While they waited for the soldier to return, Gwyn spoke not a word. The Steward’s pale face stared up at her, sweat breaking out on his forehead. He moistened his lips. He swallowed. Gwyn felt the movement of his throat run along the steel and into her hand. He could try to disarm her, but any movement she made, however involuntary, would drive the steel into his throat.
She meant what she had said: She did not, at that moment, care for her own life. She didn’t even feel any fear. She was entirely Jackaroo. The mask hanging down over her face concealed the face of Jackaroo.
When the soldier returned and went to join his fellow at the opposite corner of the room, Gwyn gave her the next order. “Disrobe.”
The Steward’s eyes quickly met hers.
“Not you, them.”
The soldiers obeyed. One naked man carried the pile of all their clothes over to lay them on the table. Gwyn did not look at him, or away from him, any more than Jackaroo would have.
When the Steward had gathered up the armful of clothing, she told the soldiers to stay where they were and wait for the Steward’s return.
“Do as he says,” the Steward echoed her.
Gwyn held the sword unsheathed but concealed under the folds of Da’s cloak. With her free hand, she pulled the hood up over her hat, to conceal her masked face. “Bring the long book,” she told the Steward.
He obeyed her without any question, even though his burden was awkward.
“We’ll go out through the other
door,” she told him. “Move along now. Don’t try any tricks.”
The Steward’s blond head nodded.
Gwyn could have laughed at the sight of the richly clothed man she followed. She walked a pace behind, as would any cloaked woman. He held his armload awkwardly and carried the long book jammed in under one of his laden arms. He looked like a man setting out to the washing tubs.
Speaking softly from behind him, she directed him away from the city walls and down into the woods, where the thick trunks and shade would conceal them. Her horse was tied a short distance from the clearing where she allowed the Steward to drop his burdens. She could hear the jingle of the reins as the animal bent his head to graze.
They were alone in the woods, the two of them. No human voice spoke. The Steward watched her, the heap of clothes at his feet. Fear made him plead. “I’m an honest man. I’ve never cheated the people. I’ve never cheated the Earl. You have the wrong man if—”
“Quiet,” Gwyn silenced him. “Sit down.” He sank to the ground as if his legs had collapsed. She threw back the cloak again and held the sword out between them.
“I have no wish to harm you,” she said. Relief washed over his face, and a little rush of air came squeaking out of his mouth. She let him enjoy that feeling briefly, then added, “I would not hesitate to do so.”
He nodded, not so worried now. “What is it you want of me?”
Distant birds sang to one another and her horse moved quietly. “I want you to bring three men to justice.
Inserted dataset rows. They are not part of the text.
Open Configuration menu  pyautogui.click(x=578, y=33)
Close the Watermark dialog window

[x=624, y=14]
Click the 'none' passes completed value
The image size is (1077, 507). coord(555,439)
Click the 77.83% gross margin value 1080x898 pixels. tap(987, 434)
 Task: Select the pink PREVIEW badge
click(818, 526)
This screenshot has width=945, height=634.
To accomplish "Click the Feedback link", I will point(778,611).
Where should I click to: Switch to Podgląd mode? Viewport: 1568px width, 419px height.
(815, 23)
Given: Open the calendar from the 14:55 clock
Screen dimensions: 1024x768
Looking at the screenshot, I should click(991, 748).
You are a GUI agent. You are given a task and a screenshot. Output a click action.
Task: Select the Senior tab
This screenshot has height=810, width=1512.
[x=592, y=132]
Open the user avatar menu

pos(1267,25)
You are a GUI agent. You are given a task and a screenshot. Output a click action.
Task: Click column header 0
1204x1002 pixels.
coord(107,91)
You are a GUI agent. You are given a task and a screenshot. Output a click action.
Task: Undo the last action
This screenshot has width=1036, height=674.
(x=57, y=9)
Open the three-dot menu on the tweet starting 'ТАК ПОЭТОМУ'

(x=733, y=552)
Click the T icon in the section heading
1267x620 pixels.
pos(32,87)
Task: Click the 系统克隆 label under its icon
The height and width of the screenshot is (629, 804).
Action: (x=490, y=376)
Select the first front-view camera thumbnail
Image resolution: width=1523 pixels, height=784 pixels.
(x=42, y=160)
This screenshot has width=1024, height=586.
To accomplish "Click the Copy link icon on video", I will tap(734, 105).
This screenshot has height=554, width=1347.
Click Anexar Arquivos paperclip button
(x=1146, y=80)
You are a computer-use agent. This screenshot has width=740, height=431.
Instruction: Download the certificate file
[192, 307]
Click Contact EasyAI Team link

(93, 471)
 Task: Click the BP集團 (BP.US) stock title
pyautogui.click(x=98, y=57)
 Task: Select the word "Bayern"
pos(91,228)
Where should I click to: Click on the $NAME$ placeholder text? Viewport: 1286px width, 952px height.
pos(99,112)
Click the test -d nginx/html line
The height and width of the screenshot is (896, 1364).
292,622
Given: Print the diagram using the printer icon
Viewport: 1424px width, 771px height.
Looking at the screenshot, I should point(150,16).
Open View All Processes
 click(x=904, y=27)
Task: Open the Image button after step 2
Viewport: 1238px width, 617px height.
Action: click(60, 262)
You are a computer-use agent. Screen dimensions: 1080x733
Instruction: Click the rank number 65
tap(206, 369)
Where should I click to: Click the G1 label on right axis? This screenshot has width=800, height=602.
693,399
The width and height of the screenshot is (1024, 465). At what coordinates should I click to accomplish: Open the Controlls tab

I know that they are thieves and murderers, and they may be much else besides.”
“Are they soldiers?”
“Three of the people.”
“But I can’t do that. The law doesn’t—unless—did they attack a Messenger?”
“No, they attacked a holding.”
“But you know as well as I do that—”
“You will have these men taken, and you will hang them for their crimes.”
“I can’t. I really can’t. You have to see that. There is no law for that.”
Gwyn’s temper rose. “Steward, you will do this.”